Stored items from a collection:

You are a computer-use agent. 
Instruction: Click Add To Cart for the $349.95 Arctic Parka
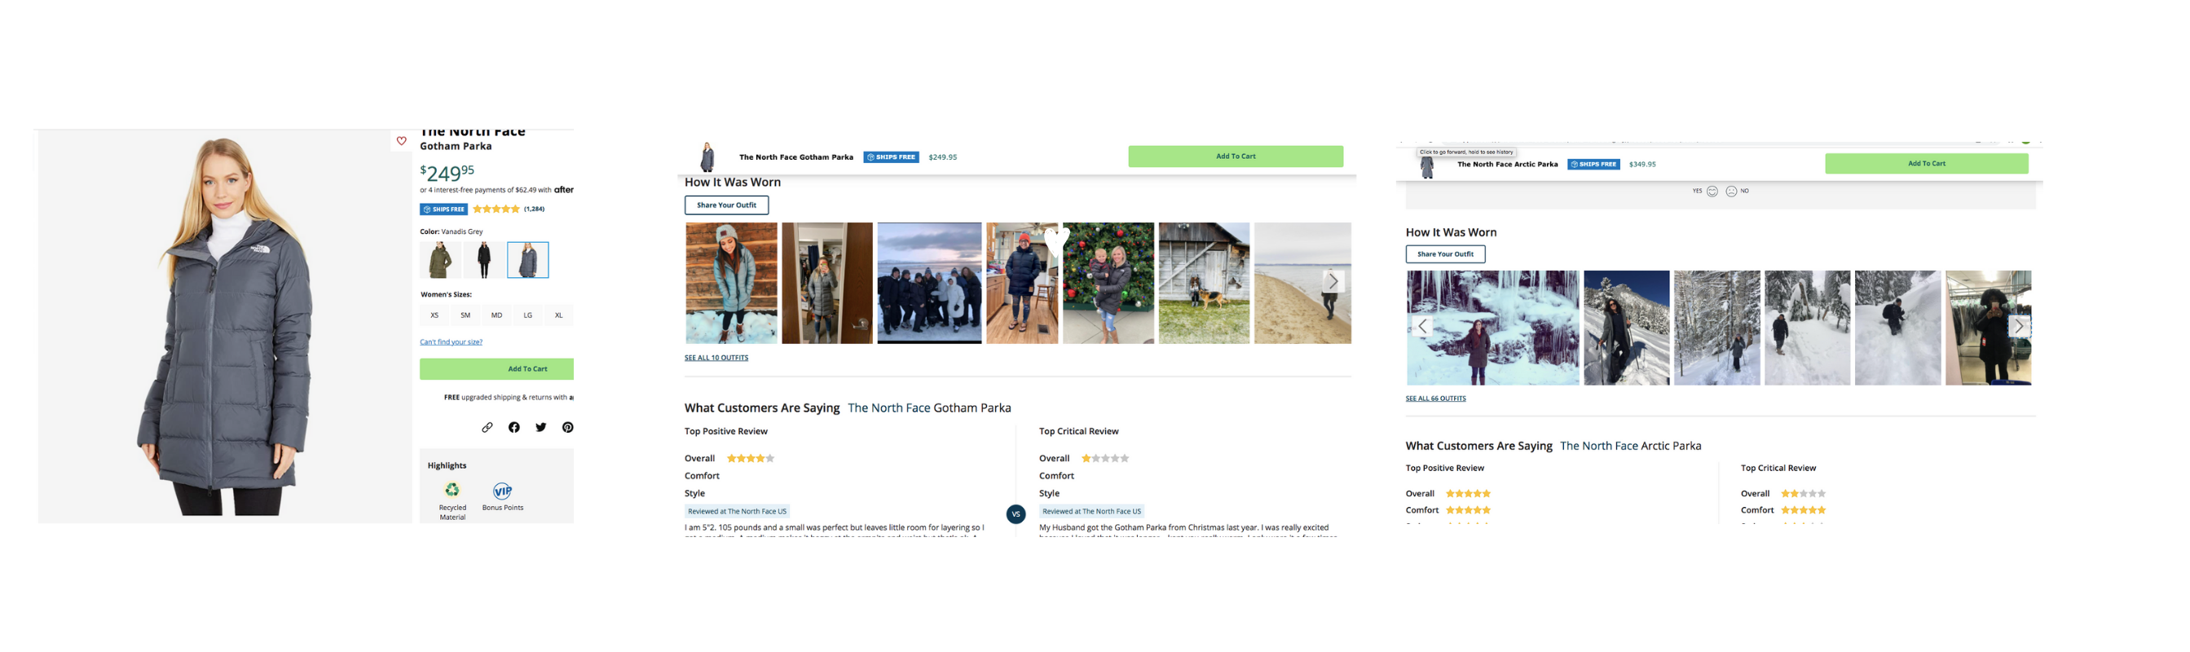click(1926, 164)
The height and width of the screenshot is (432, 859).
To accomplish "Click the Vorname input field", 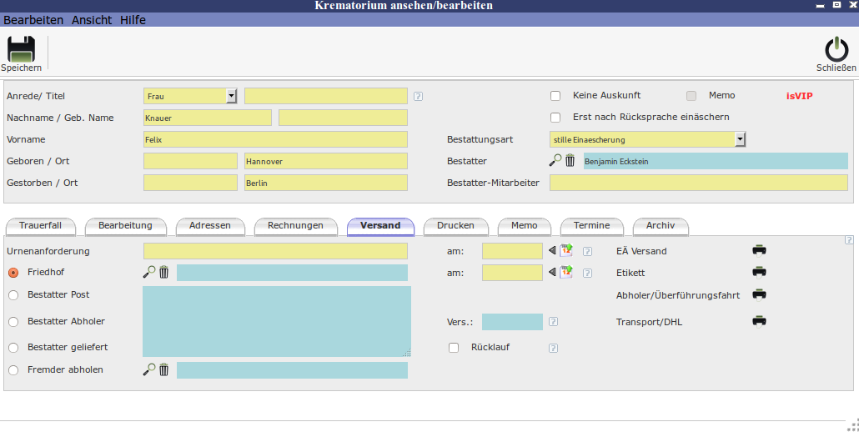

--

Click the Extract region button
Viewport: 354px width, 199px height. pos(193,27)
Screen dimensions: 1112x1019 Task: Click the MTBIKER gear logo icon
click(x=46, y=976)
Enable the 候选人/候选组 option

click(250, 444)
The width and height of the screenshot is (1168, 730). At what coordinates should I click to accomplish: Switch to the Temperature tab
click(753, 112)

--

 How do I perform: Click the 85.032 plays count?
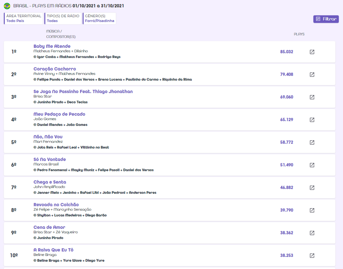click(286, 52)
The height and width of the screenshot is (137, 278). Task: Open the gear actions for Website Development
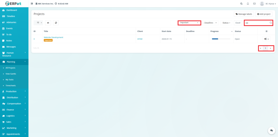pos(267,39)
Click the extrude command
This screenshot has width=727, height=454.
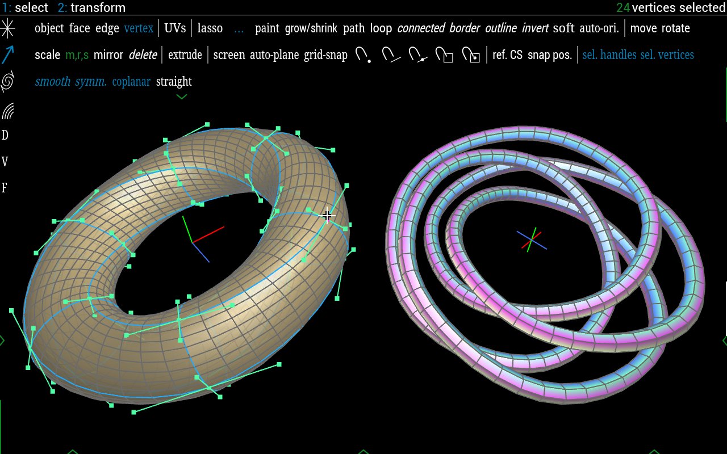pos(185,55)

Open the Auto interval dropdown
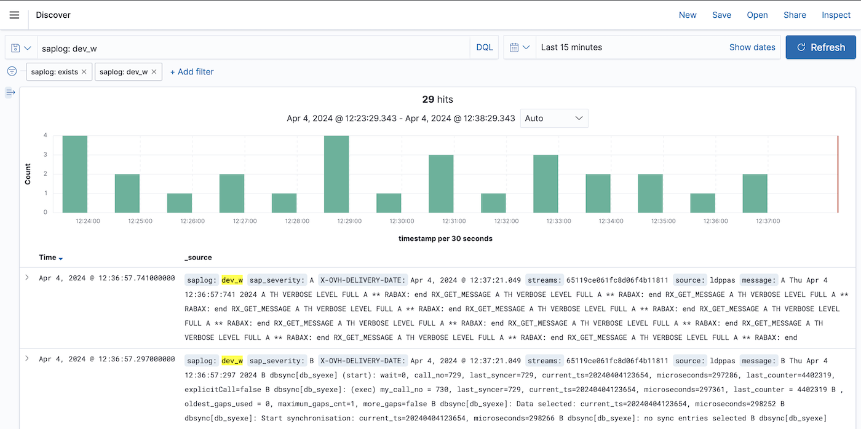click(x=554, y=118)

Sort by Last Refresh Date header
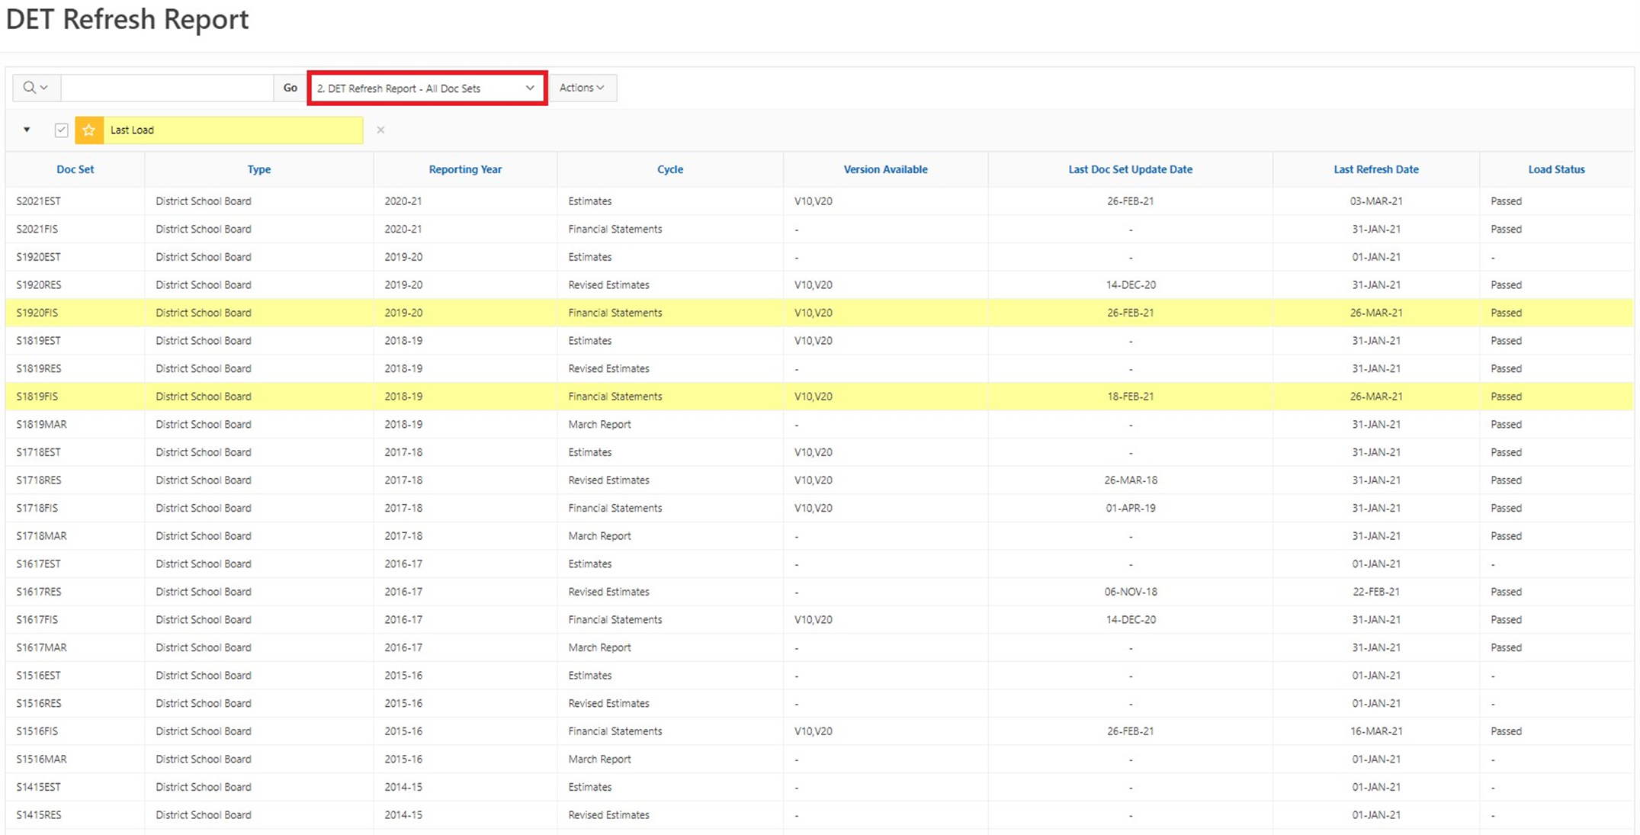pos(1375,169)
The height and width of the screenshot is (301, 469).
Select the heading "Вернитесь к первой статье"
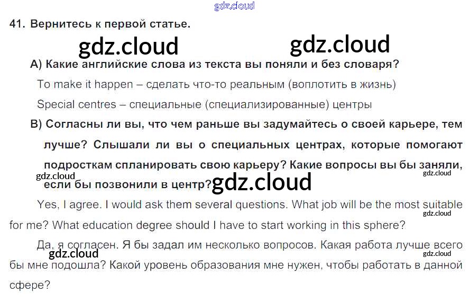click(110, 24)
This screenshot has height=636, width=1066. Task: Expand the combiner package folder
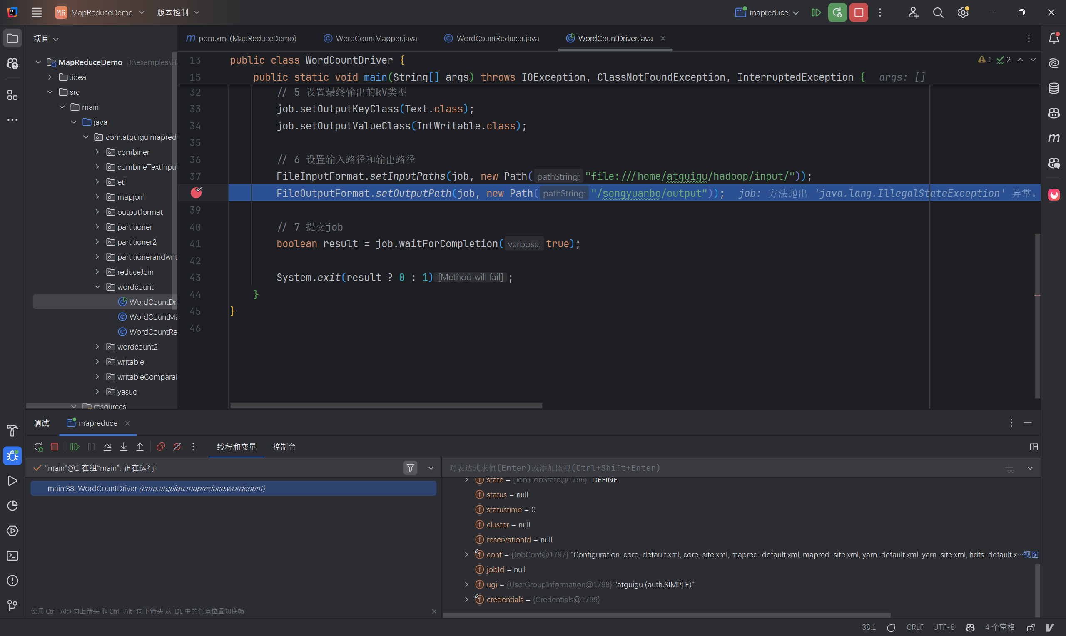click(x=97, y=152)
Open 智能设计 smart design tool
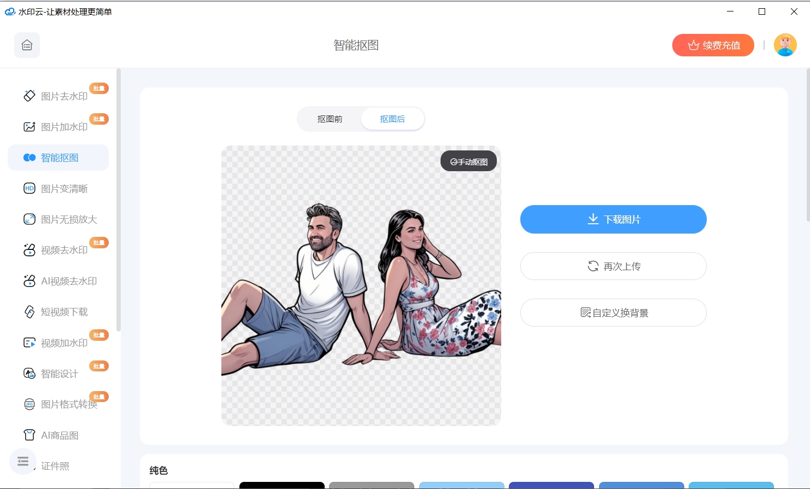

* [Requirement]:
Convert the lines of the entries from the line containing "You are a computer-use agent." through the line containing "the Vorname input", inclusive, into a numbered list, skipping any blank lines. Omit the pictures from the list.

* [Task solution]:
1. You are a computer-use agent. 
2. Instruction: Click Add To Cart for the $349.95 Arctic Parka
3. click(1926, 164)
4. The height and width of the screenshot is (432, 859).
5. To accomplish "Click the Vorname input field", 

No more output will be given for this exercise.